Southern peas are also known as black eyed peas and cowpeas. These African natives produce well in areas of low fertility and in hot summers. Diseases that can affect the crop are primarily fungal or bacterial. Among these are several blights, with southern pea blight being most common. Blights of southern peas usually results in defoliation and very often pod damage. This can seriously affect the crop. Identifying the disease when early and practicing good cultural methods can help prevent losses.

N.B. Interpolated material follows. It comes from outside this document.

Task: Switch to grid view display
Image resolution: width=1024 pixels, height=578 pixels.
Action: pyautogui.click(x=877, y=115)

Southern Pea Blight Information
This is probably the most common blight on southern pea. It is caused by a soil borne fungus which develops quickly in moist, hot situations where temperatures are over 85 degrees Fahrenheit (29 C.). It is harbored in plant debris from the previous year. The one thing all the pea blight diseases have in common is moisture. Some occur when temperatures are warm and wet, while others need it cool and moist.
Southern peas with blight may exhibit signs only on stems and leaves or they may also get symptoms on the pods. White growth appears around the base of plants. As it progresses, the fungus produces sclerotia, tiny seedy things that start out white and turn black as they mature. The fungus essentially girdles the plant and kills it. The most important thing to do is remove all previous year’s plant debris. Foliar fungicides early in the season can help prevent formation of the fungus. Watch for first signs after any moisture event following extended hot weather periods.

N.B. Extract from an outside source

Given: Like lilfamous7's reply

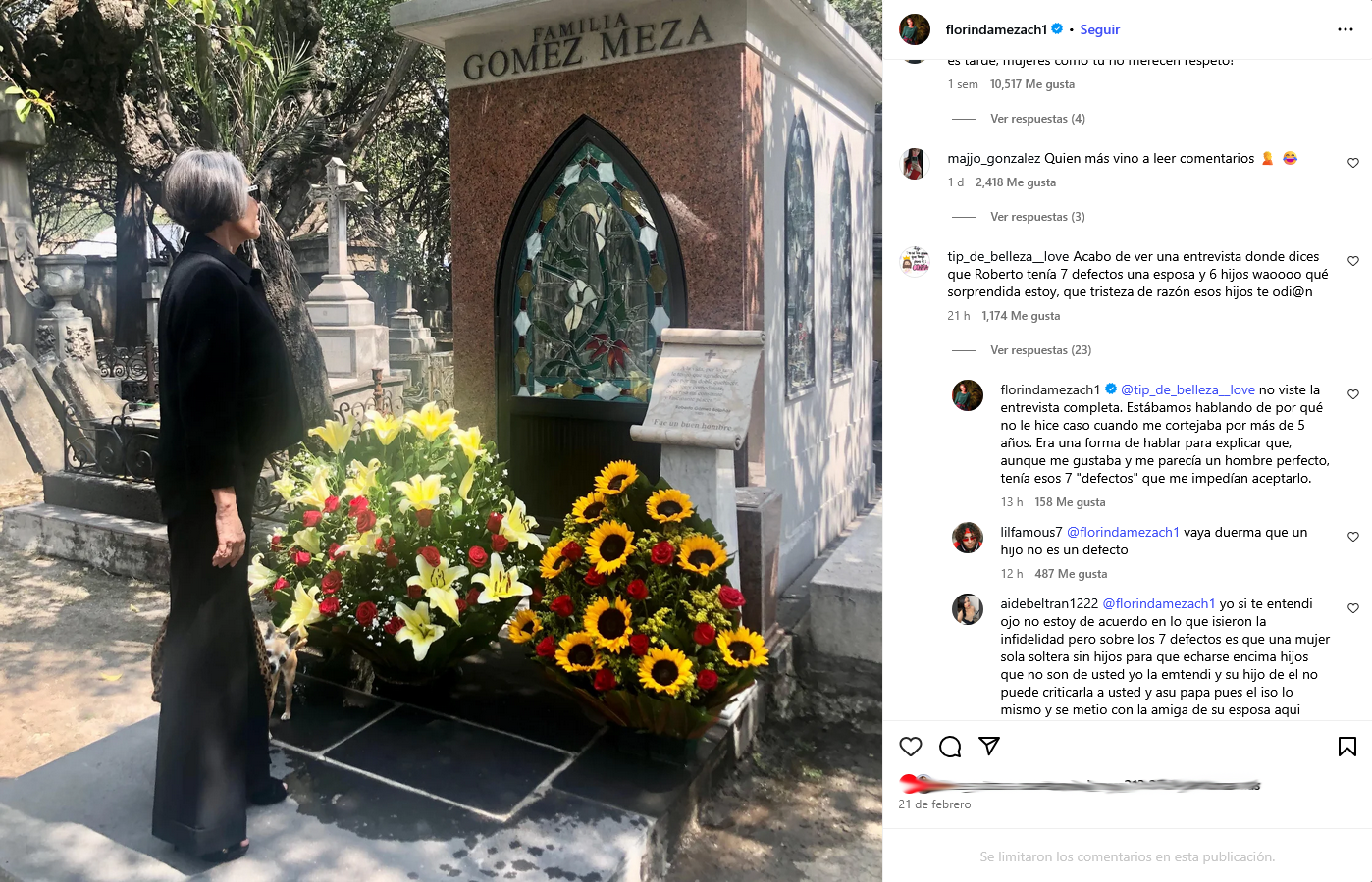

Other Blights of Southern Pea
Bacterial blight, or common blight, occurs mostly during periods of warm, wet weather. Much of the diseases is carried on infected seed. Tan, irregular spots form on leaves, pods and stems turn dark brown as the disease progresses. Leaf margins turn yellow. The leaves will rapidly defoliate.

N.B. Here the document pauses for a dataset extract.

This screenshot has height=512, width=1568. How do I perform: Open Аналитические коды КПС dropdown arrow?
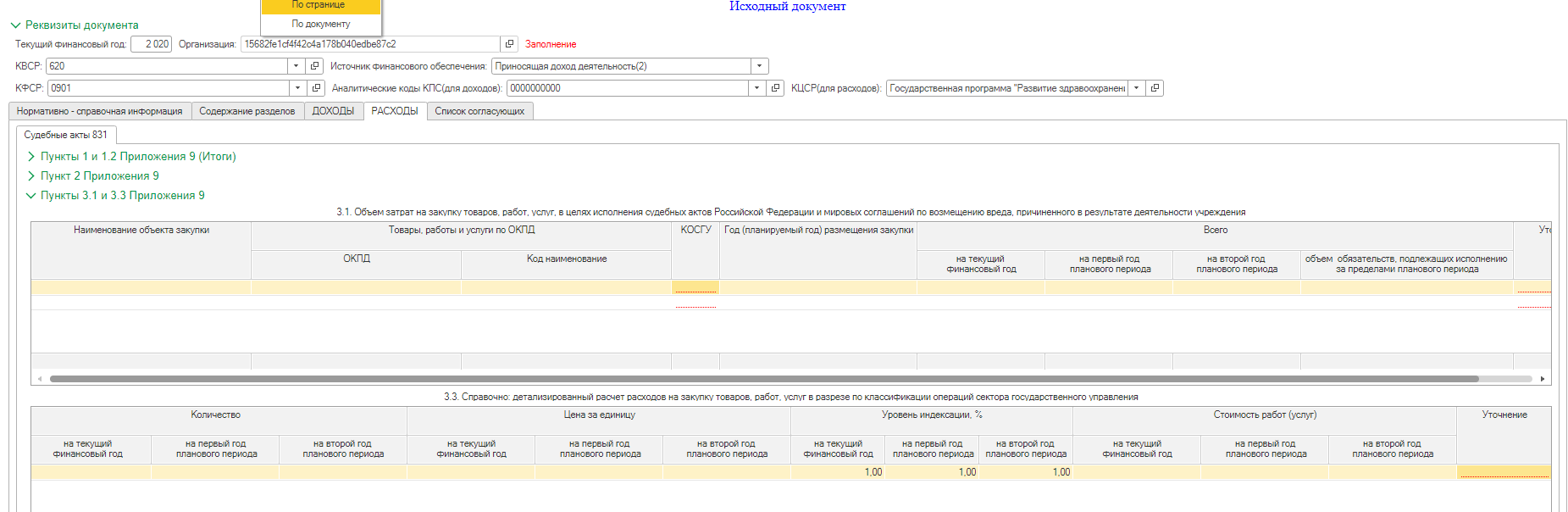[x=756, y=88]
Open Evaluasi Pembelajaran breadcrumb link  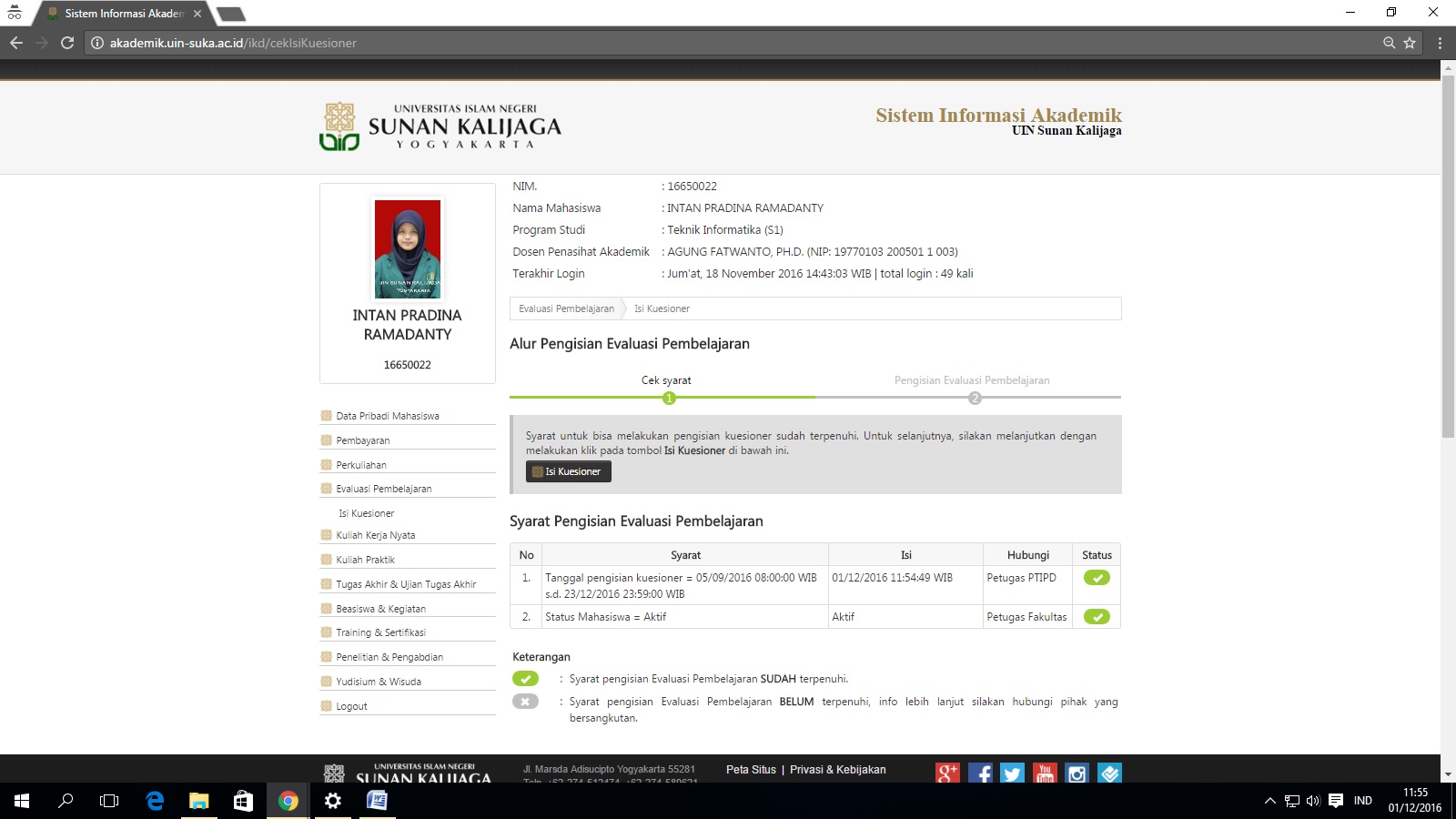tap(566, 308)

Halo blight is similar in presentation but develops greenish yellow circles with a dark lesion at the center. Stem lesions are reddish streaks. Lesions spread into one dark spot eventually, killing the leaf.
Both bacteria can live in soil for years, so crop rotation every 3 years is essential. Purchase new seed annually from a reputable dealer. Avoid overhead watering. Apply copper fungicide every 10 days to minimize bacterial blights of southern peas. Use resistant varieties such as Erectset and Mississippi Purple.
Fungal issues may cause southern peas with blight too.
- Ashy stem blight kills plants quickly. The lower stem develops gray growth flecked with black. It is most common during periods of plant moisture stress.
- Pod blight causes water soaked lesions on stems and pods. Fuzzy fungal growth occurs at the pod petiole.
Again, avoid watering on leaves and clean up old plant residue. Prevent overcrowding in plants. Use resistant varieties where available and practice crop rotation. In most cases, clean planting areas, good cultural practices and water management are excellent ways to prevent these diseases. Use fungicide only where disease conditions are optimum.